The car was designed to replace the GS model, which was on the market since 1970. Still, there was a disagreement regarding the exterior design, which calmed down after the carmaker bought the Volvo Tundra project from Bertone Studios. Volvo rejected it because it was considered too bold but fitted Citroen's needs like a glove. Despite its angular shapes, the hatchback featured a lower drag coefficient than the GS's, and its size matched the carmaker's needs. Moreover, its platform was cheaper than the one used for the GS. It featured McPherson struts at the front instead of double-wishbones. Still, it worked well together with the already famous hydropneumatic, self-leveling suspension system.
On the outside, it looked like the designers used only rulers and straight-angles to design the car. Its squared headlights with small, corner-mounted turn signals flanked the front of the hood, which was angled down. Citroen cooled the engine through a grille-mounted in the lower side of the wrapped-around plastic bumper. On the sides, the flush door handles and the flat body panels were completely different than the rounded shapes used by Citroen before. The raked-forward C-pillars and tailgate formed a Kammback styling at the back, while the taillights were also squared.

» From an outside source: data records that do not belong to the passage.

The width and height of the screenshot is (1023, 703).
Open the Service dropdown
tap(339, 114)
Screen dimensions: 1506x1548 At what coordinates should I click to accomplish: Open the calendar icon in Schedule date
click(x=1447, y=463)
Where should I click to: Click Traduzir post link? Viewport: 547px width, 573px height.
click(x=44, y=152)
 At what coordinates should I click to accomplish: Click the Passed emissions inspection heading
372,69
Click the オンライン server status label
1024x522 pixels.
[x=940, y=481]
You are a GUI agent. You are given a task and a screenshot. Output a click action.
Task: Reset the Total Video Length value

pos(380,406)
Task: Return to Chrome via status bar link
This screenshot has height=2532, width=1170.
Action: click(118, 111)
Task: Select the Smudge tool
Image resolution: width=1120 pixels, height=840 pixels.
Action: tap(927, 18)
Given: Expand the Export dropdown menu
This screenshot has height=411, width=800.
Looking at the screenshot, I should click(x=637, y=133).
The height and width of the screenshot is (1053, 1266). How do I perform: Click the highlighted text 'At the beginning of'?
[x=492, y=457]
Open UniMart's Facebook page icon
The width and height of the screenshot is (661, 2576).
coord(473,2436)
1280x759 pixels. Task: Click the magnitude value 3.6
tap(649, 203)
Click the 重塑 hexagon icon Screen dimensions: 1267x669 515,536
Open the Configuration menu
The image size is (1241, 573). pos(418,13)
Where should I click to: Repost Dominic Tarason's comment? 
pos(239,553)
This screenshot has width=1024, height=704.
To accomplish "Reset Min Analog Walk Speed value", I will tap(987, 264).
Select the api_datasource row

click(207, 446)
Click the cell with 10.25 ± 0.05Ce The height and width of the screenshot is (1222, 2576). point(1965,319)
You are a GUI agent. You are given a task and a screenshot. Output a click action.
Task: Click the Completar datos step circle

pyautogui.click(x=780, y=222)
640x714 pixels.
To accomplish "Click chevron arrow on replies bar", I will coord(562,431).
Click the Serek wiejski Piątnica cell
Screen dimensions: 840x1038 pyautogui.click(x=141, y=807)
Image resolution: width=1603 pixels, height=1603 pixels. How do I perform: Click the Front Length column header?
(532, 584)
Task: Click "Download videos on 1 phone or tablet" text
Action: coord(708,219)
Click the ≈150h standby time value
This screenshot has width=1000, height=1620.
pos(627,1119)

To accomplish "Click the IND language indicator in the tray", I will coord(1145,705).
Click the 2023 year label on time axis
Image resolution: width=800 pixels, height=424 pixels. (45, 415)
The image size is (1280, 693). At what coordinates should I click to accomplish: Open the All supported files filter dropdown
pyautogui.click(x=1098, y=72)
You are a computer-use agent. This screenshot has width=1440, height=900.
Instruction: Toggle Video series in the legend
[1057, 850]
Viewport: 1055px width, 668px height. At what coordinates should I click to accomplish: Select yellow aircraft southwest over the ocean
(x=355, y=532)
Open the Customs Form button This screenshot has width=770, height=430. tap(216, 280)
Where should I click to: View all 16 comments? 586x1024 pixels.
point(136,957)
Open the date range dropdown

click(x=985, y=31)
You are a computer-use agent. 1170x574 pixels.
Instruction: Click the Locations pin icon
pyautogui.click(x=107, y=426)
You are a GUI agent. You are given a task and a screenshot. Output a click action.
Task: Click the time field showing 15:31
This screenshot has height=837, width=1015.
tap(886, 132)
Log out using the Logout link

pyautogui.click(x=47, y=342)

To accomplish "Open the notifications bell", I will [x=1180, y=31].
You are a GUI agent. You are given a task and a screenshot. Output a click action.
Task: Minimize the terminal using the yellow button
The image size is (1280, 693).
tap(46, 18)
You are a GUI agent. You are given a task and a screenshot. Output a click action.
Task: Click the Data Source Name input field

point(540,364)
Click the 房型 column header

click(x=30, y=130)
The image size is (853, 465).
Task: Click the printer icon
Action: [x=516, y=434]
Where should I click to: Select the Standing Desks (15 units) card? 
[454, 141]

Inside, the French carmaker installed a squared-looking dashboard with flat panels. The instrument cluster featured most of the buttons mounted on the sides, including the turn-signal rocker-switcher, which had to be turned off by the driver. A one-spoke steering wheel was unusual for other carmakers, but not for Citroen, who used that system since the '50s. Thanks to the transverse-mounted engine, the car offered enough room for up to five passengers.
Under the hood, Citroen relied on Peugeot's engines with 1.4-liter and 1.6-liter displacements. Later on, the carmaker added more powerplants to the BX lineup.